Reputation: 1367
I'm trying to filter a dataframe based on several conditions. Then, I want to drop that subset from a separate, much larger dataframe.
df = pd.DataFrame({ 'A' : ['UNKNOWN','UNK','TEST','TEST'],
'E' : pd.Categorical(["test","train","test","train"]),
'F' : 'foo' })
df2 = pd.DataFrame({ 'A' : ['UNKNOWN','UNK','TEST','TEST','UNKOWN','UNKKK'],
'E' : pd.Categorical(["test","train","test","train",'train','train']),
'D' : np.array([3] * 6,dtype='int32'),
'F' : 'foo' })
rgx = r'UNKNOWN|UNK'
df_drop = df.loc[df['A'].str.contains(rgx, na=False, flags=re.IGNORECASE, regex=True, case=False)]
df2 = df2[~df_drop]
I want the following output for df2:
A D E F
2 TEST 3 test foo
3 TEST 3 train foo
Instead I get the following error:
TypeError: bad operand type for unary ~: 'str'
The reason I am not filtering df2 directly is that I want to make df_drop its own separate dataframe in order to retain the records that I have dropped.
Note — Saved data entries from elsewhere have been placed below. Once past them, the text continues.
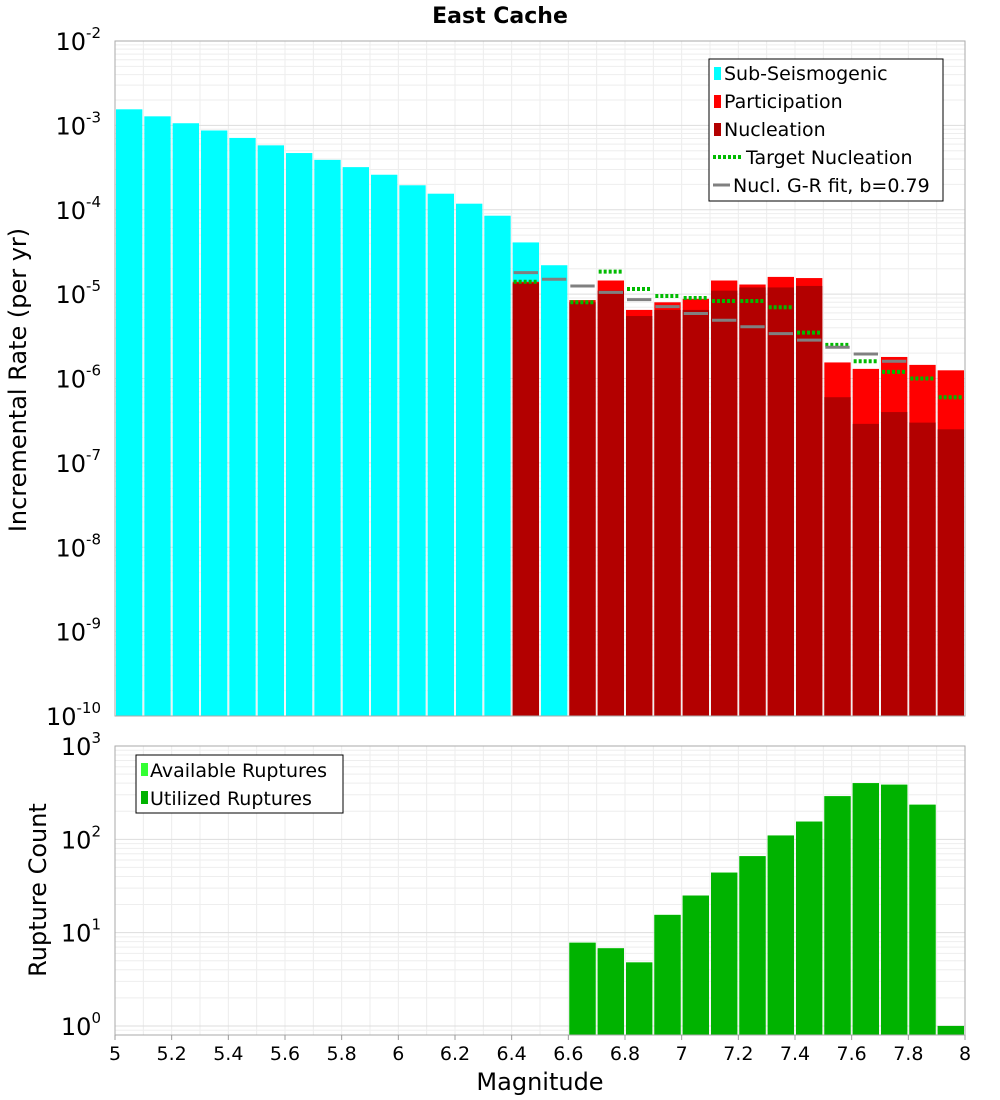 Image resolution: width=1000 pixels, height=1100 pixels. I want to click on x-tick-label: 5.2, so click(172, 1054).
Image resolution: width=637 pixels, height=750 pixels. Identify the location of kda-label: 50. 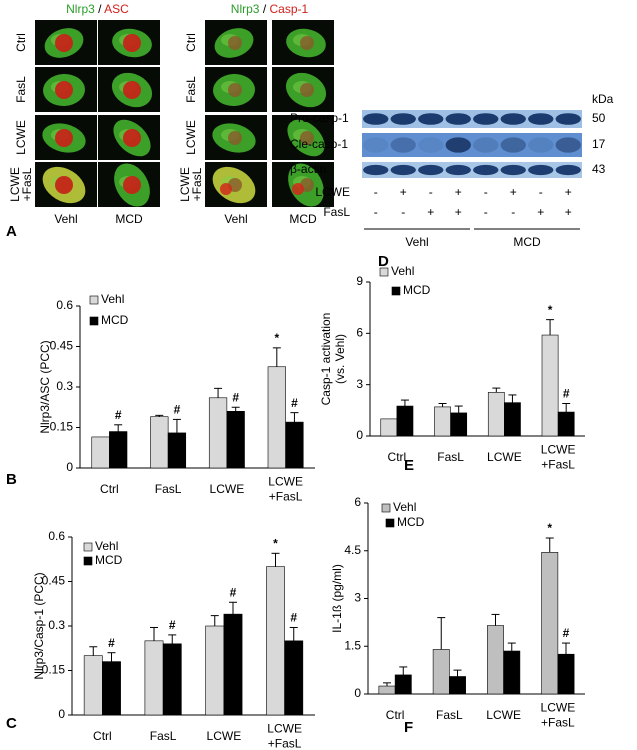
(599, 118).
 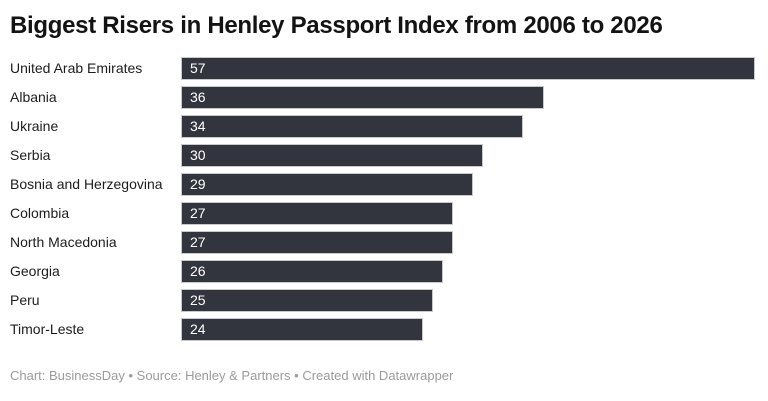 I want to click on bar-track: 34, so click(x=468, y=126).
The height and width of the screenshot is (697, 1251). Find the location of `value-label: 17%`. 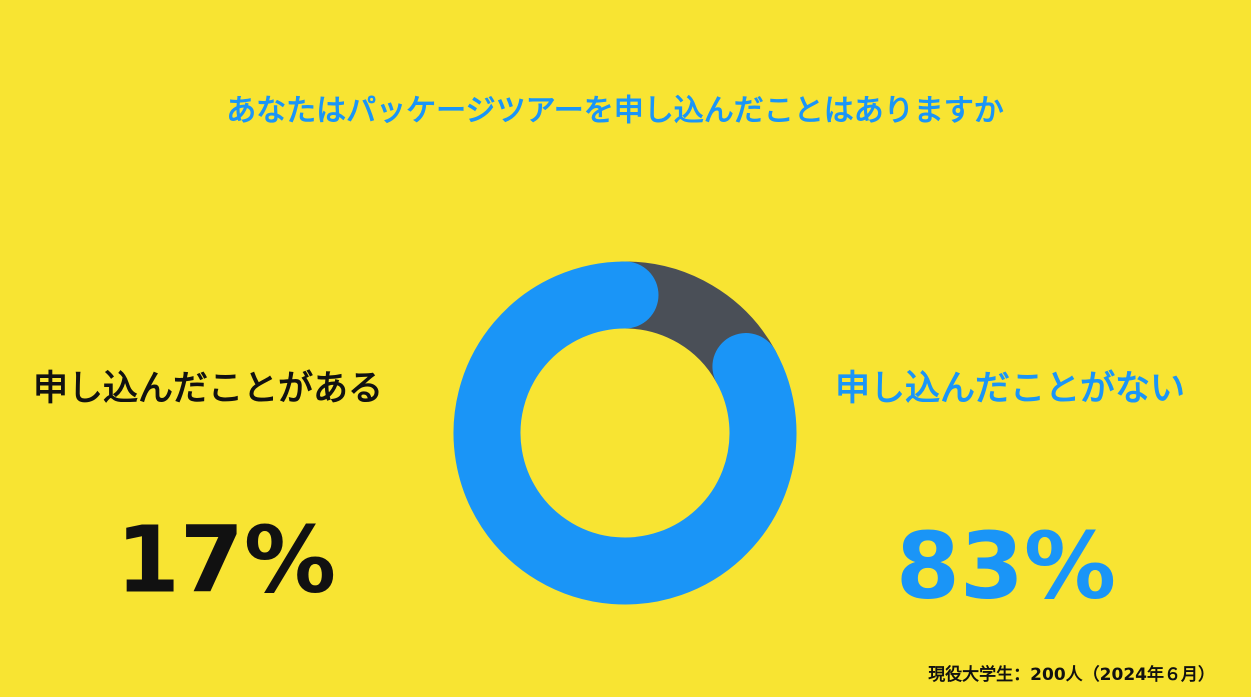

I think I'm misunderstanding how the unary is supposed to work. Or I made a syntax error. But I can't find it and none of the previous solutions (for instance, removing NaNs from the dataframe) seem to be applicable here.
Upvotes: 2
Views: 4308
Reputation: 862406
I think you need filter in big dataframe:
rgx = r'UNKNOWN|UNK'
mask = df2['A'].str.contains(rgx, na=False, flags=re.IGNORECASE, regex=True, case=False)
print (mask)
0 True
1 True
2 False
3 False
4 True
5 True
Name: A, dtype: bool
print (df2[~mask])
A D E G
2 TEST 3 test foo
3 TEST 3 train foo
Upvotes: 5